Brush thinning has been going on at the Rocks for awhile and today was slash pile burning day. So the hike up to Lower Table’s plateau was through a Mordor-esque gauntlet of smoke and flame. But the smoke had a nice woodsy smell…

There was another inversion fog in the valley today but the top of the plateau was above that. Thanks to the open sky, the vernal pools were slick with a thin layer of ice.

Once on top, I turned north, away from the landing strip and the well-trodden hiker paths, on a narrow use trail toward the plateau’s narrow end.

The grass-covered flat top of the plateau ends abruptly in a jumble of vegetation and crumbled basalt blocks.

I could see more flat, open plateau further on along the Rock, but first I had to get there through lots of vegetation and small boulders.

As noted for our Upper Table exploration, the cold of winter is really the only time a moderately sane hiker would try this route. Warmer weather (Spring through Fall) would bring out ticks, rattlesnakes, and poison oak (of which there is A LOT) to unnecessarily enliven your journey (and maybe for several days thereafter). The ominous phrase “rattlesnake den” kept intruding on my consciousness as I scrambled down and across slopes of frost covered boulders,

and past the still clearly visible trail that, until the mid-1990s, had been another way to reach the top from the parking lot. This trail looked intact enough to be followed down to the old road – which would allow you to by-pass some of the more challenging (OK, nastier) sections of the ridge. I didn’t because I don’t have property maps detailed enough to show where this old trail and road are relative to the forbidden conservation easement. But it’s a thought…

A little further along, I got a brief reprieve from the brush and boulders along a short piece of flat plateau with some great views to the east.

Then it was more brush and then a longer boulder field,

with a view to the flat top I was now yearning to reach,

and of the inside of Lower Table, which I wasn’t going to reach.

I kept running into stretches of remnant barbed wire and couldn’t decide it this was a helpful guide or an invitation to tetanus. It’s hard to imagine a cow finding its way through the brush and up the boulders to this fence but maybe bovines were sterner stuff back in the day?

After more ducking and weaving, I finally emerged on to the grassy, rocky, but delightfully open and flat, plateau at the north end of Lower Table. Here I was welcomed with a grand view of Mount McLoughlin, which would be a near-constant visual presence along this route.

With open vistas in all directions and easy, almost level walking, this part of Lower Table was a wonder. Well worth the thrashing needed to get here legally. I was thinking it was a pristine wilderness up here until a clutch of empty vodka and apple juice bottles disabused me of this conceit. What kind of deluded douche bags would mix vodka and apple juice? Oh, the horrors…

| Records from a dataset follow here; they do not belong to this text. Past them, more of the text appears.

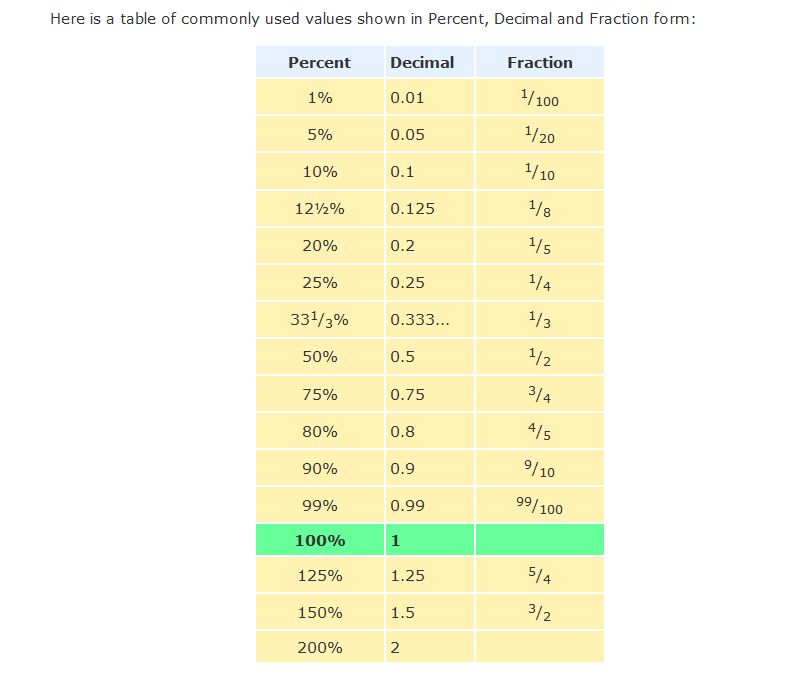Select the 1% percent cell

coord(319,98)
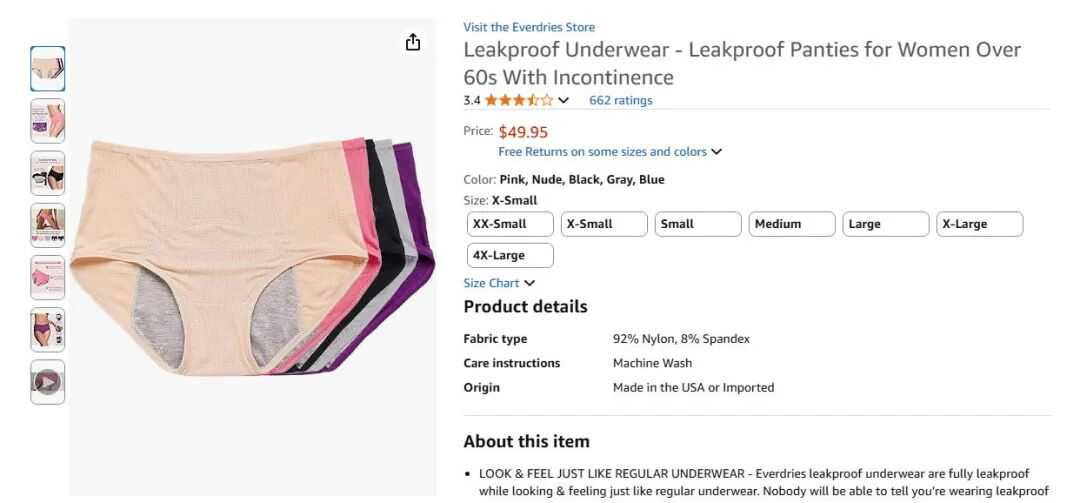Click the star rating icons
The height and width of the screenshot is (503, 1080).
[x=518, y=100]
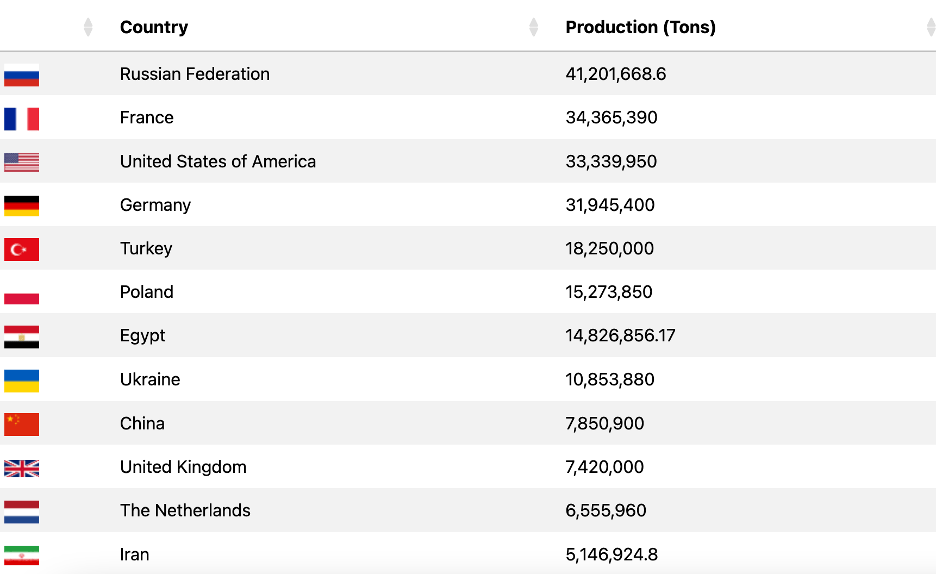Viewport: 936px width, 574px height.
Task: Sort by Production using the sort arrows
Action: pos(930,27)
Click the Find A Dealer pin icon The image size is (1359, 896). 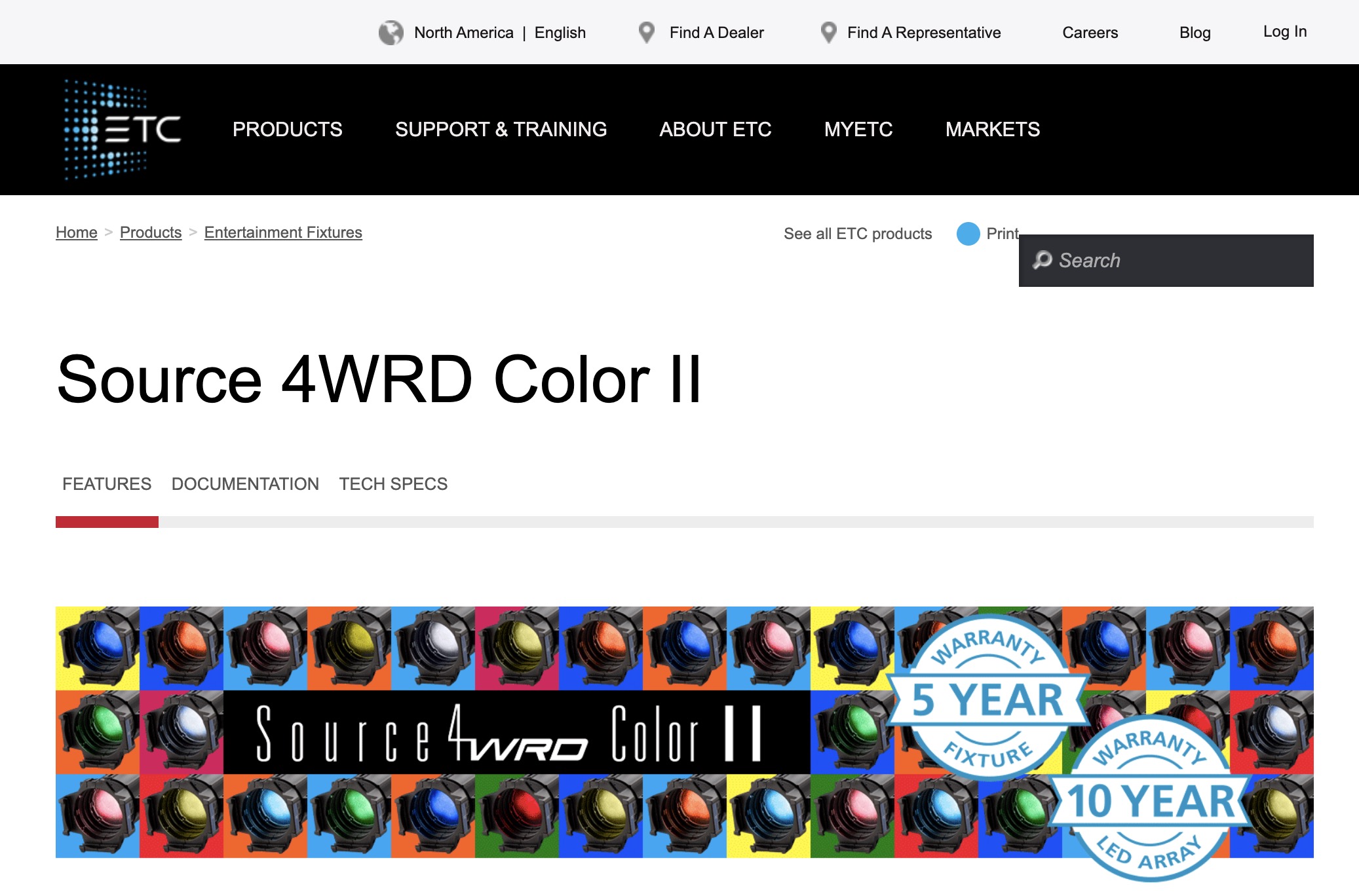(646, 33)

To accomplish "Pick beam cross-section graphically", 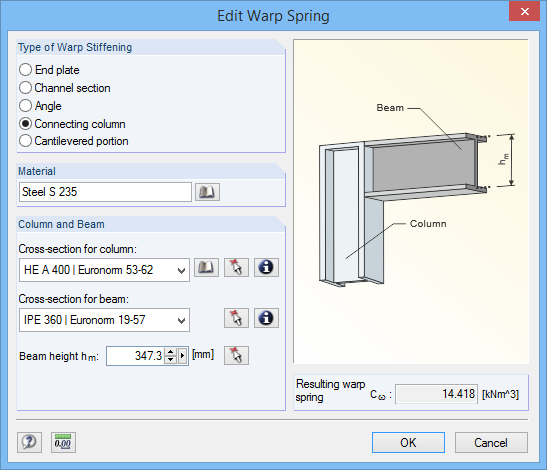I will coord(236,318).
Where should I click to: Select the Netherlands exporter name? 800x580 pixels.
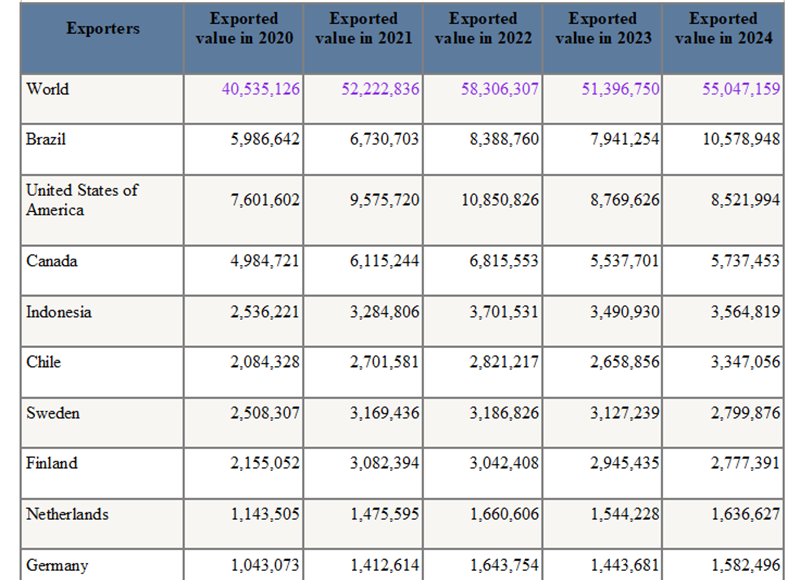pyautogui.click(x=67, y=514)
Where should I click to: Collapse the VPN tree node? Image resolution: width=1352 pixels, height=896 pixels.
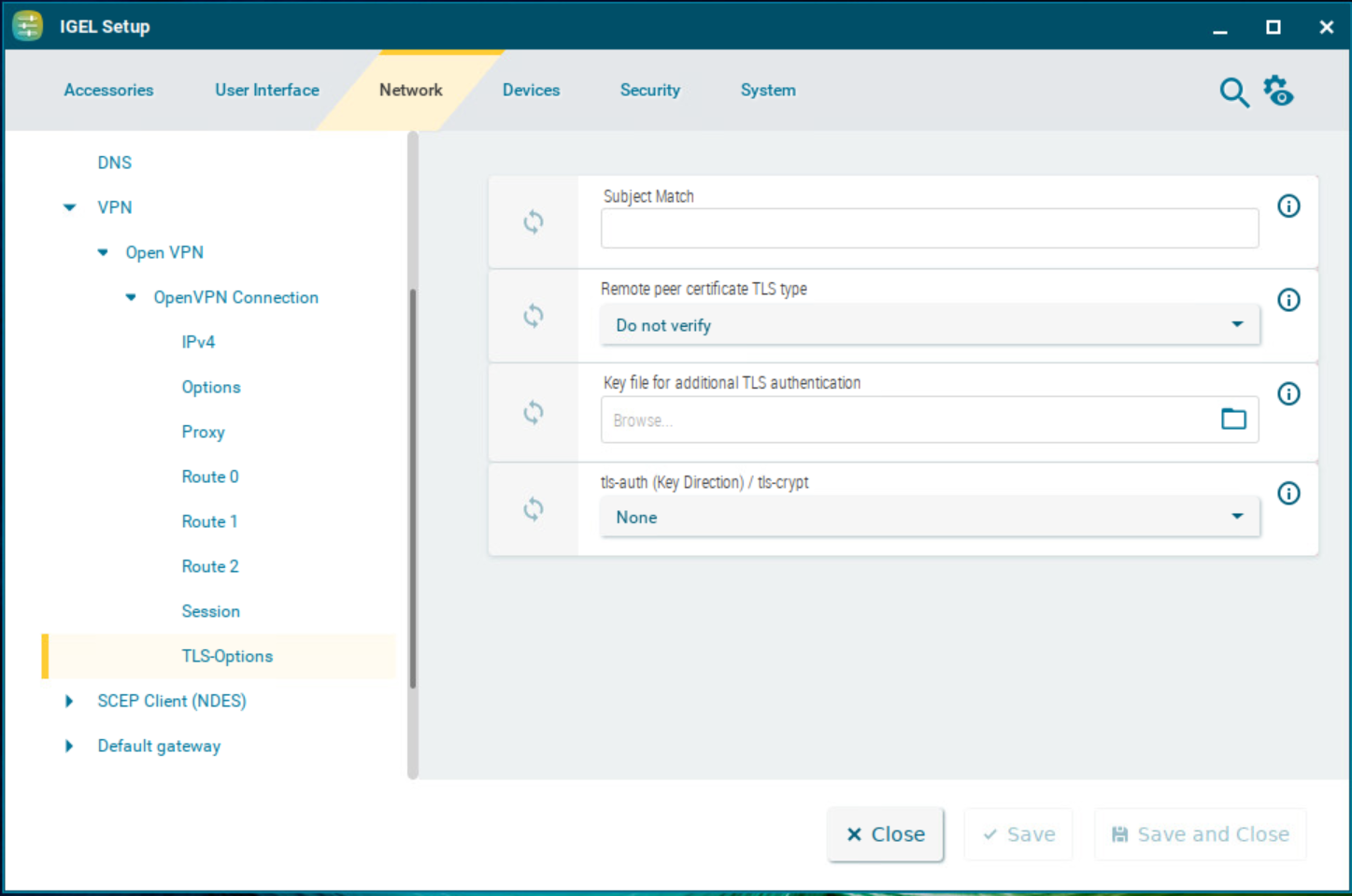70,207
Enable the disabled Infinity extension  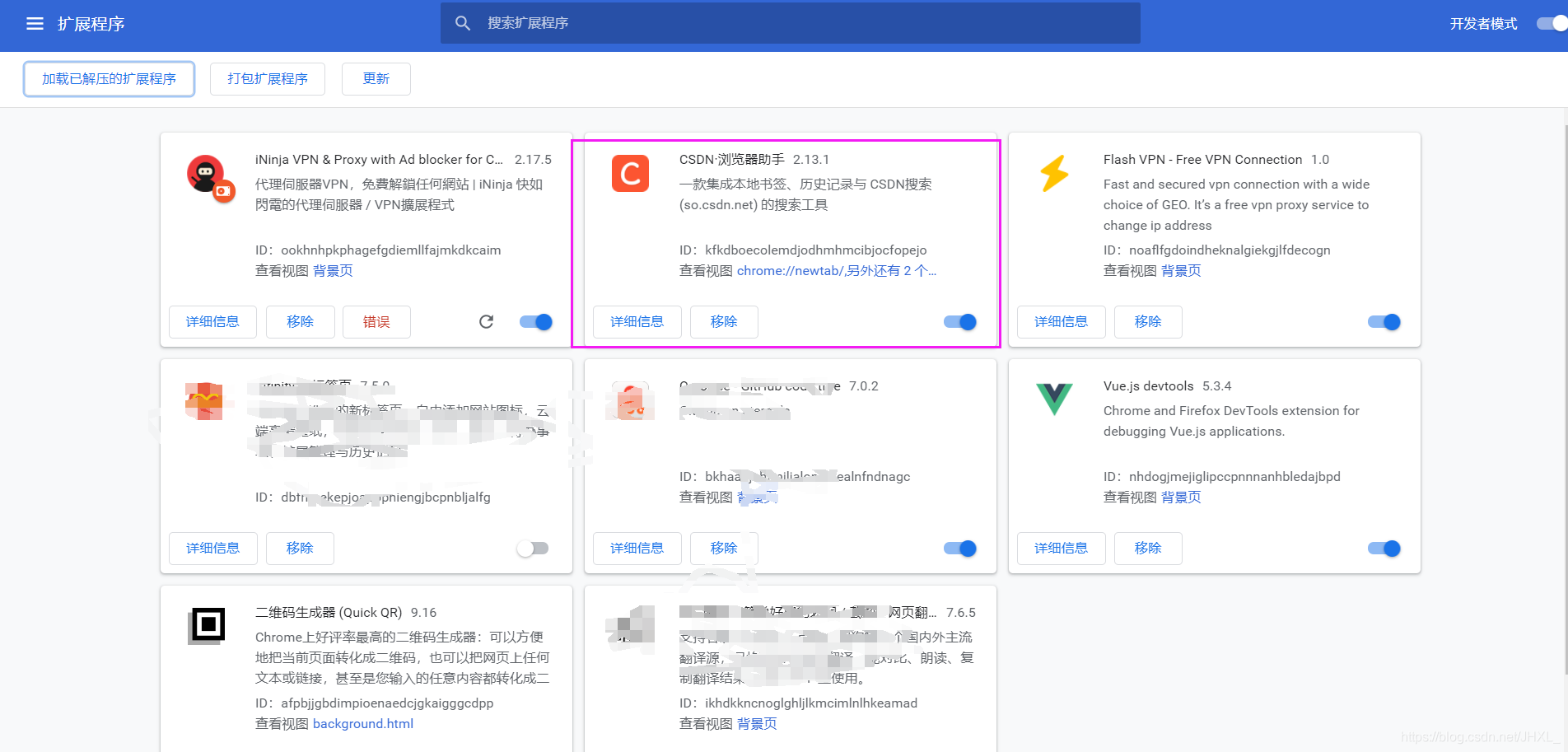coord(533,548)
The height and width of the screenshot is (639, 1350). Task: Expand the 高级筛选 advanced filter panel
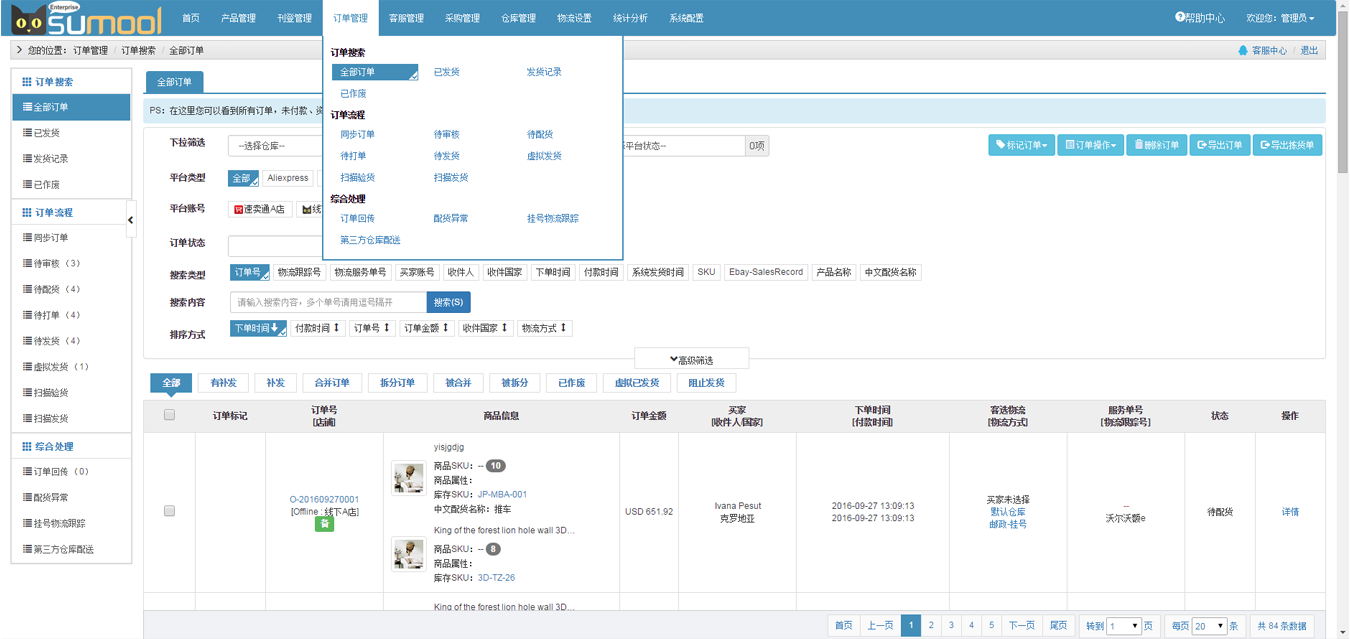pyautogui.click(x=691, y=360)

After a mile of bucolic walking with big views, I came to the where an old road crossed a saddle in the ridge. By 1938 (and certainly sooner) there was a trail to the top of the eastern side of Lower Table. In 1948, a road was built up the inside of the Rock to service an airstrip constructed on top of the eastern side by John Day, a local cattle rancher and developer. Sometime between 1954 and 1974, this road at the end of my journey was carved from the airport road over the plateau and down the west side of the rock.

By now, I was preoccupied with the journey back and didn’t think to push on over open ground to the southern tip of this side of Lower Table. Well, maybe next time. Going back was much of the same, with another big view of Mount McLoughlin as a reward when I finally got back to the main trail.

A good adventure hike (6.6 miles roundtrip; 1,000 feet of elevation gain) with big views from a little visited (for good reason) part of Lower Table. Not a hike for those uncomfortable on uneven ground and not one to be done during the warmer months.